Write out nothing but the lines from the first line of the entries below through the line with "You are a computer-use"; no pictures go in.

* EXTRACTED ENTRIES *

-*-*-

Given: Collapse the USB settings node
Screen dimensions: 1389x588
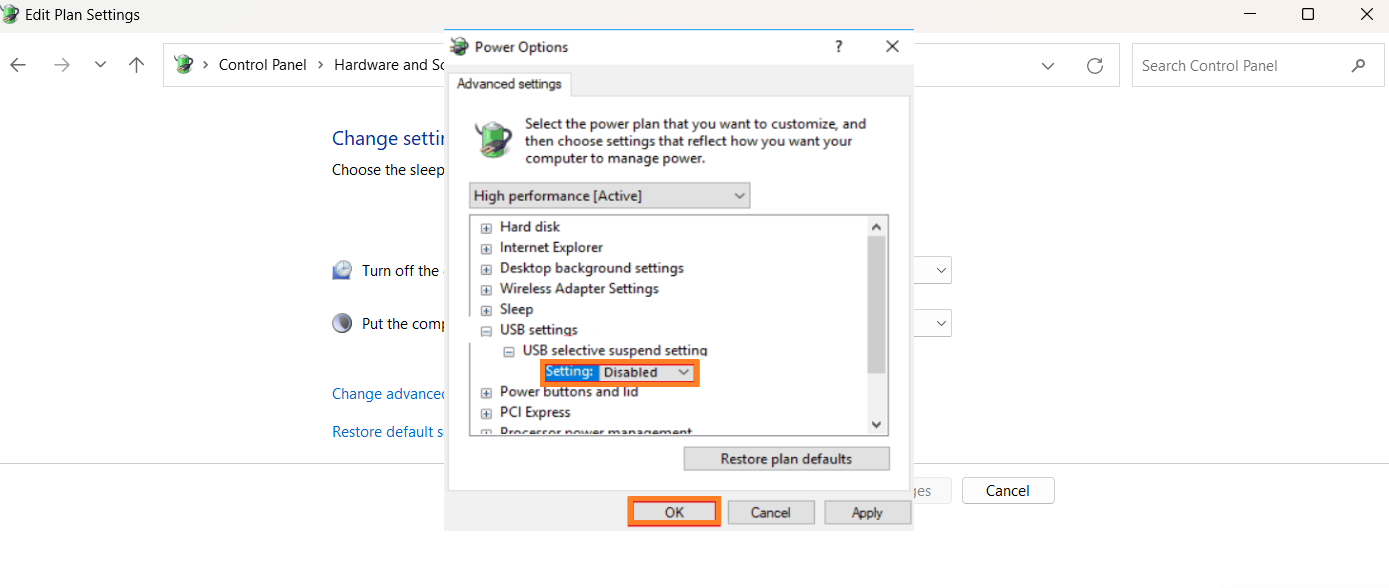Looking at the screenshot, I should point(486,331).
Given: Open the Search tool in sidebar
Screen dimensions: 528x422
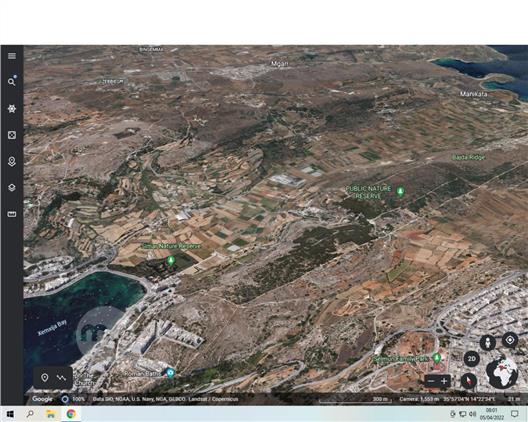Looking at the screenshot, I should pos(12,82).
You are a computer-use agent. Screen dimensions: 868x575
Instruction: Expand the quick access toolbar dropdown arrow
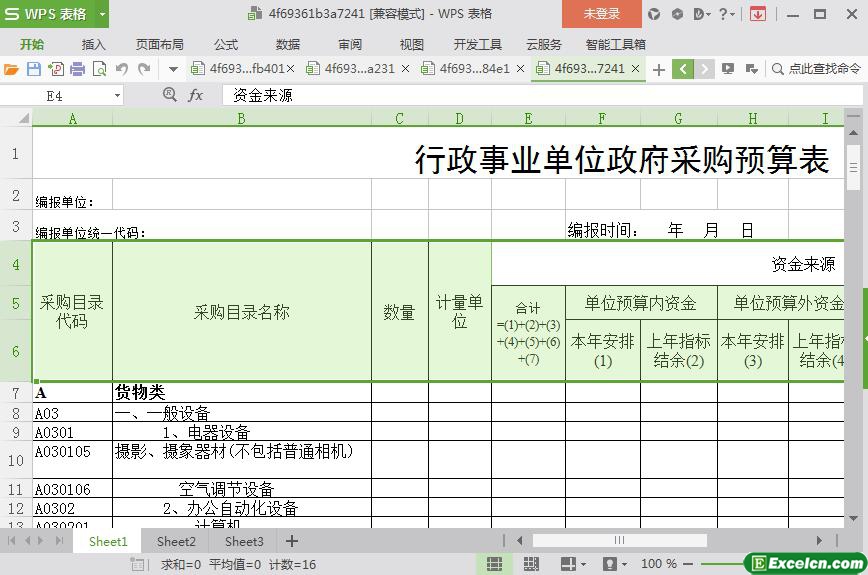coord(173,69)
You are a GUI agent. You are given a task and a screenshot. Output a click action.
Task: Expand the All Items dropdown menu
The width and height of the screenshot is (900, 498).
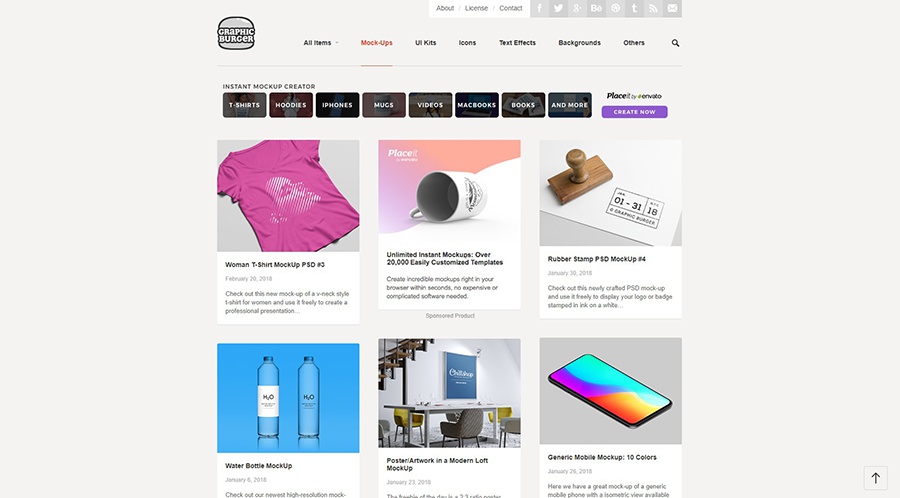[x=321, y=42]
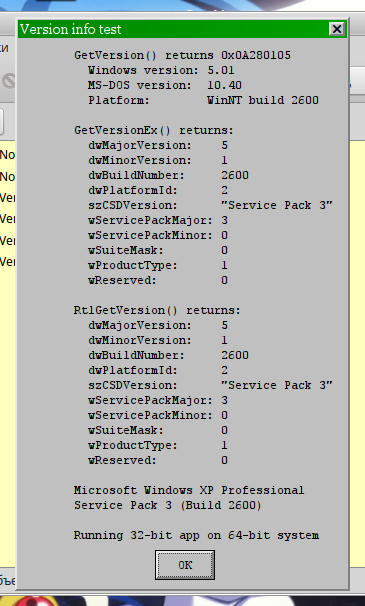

-*-*-

* ANSWER BELOW *
Given: Collapse the USB settings node
Screen dimensions: 1389x588
Looking at the screenshot, I should point(486,331).
Given: Open the Search tool in sidebar
Screen dimensions: 528x422
Looking at the screenshot, I should pos(12,82).
You are a computer-use agent. Screen dimensions: 868x575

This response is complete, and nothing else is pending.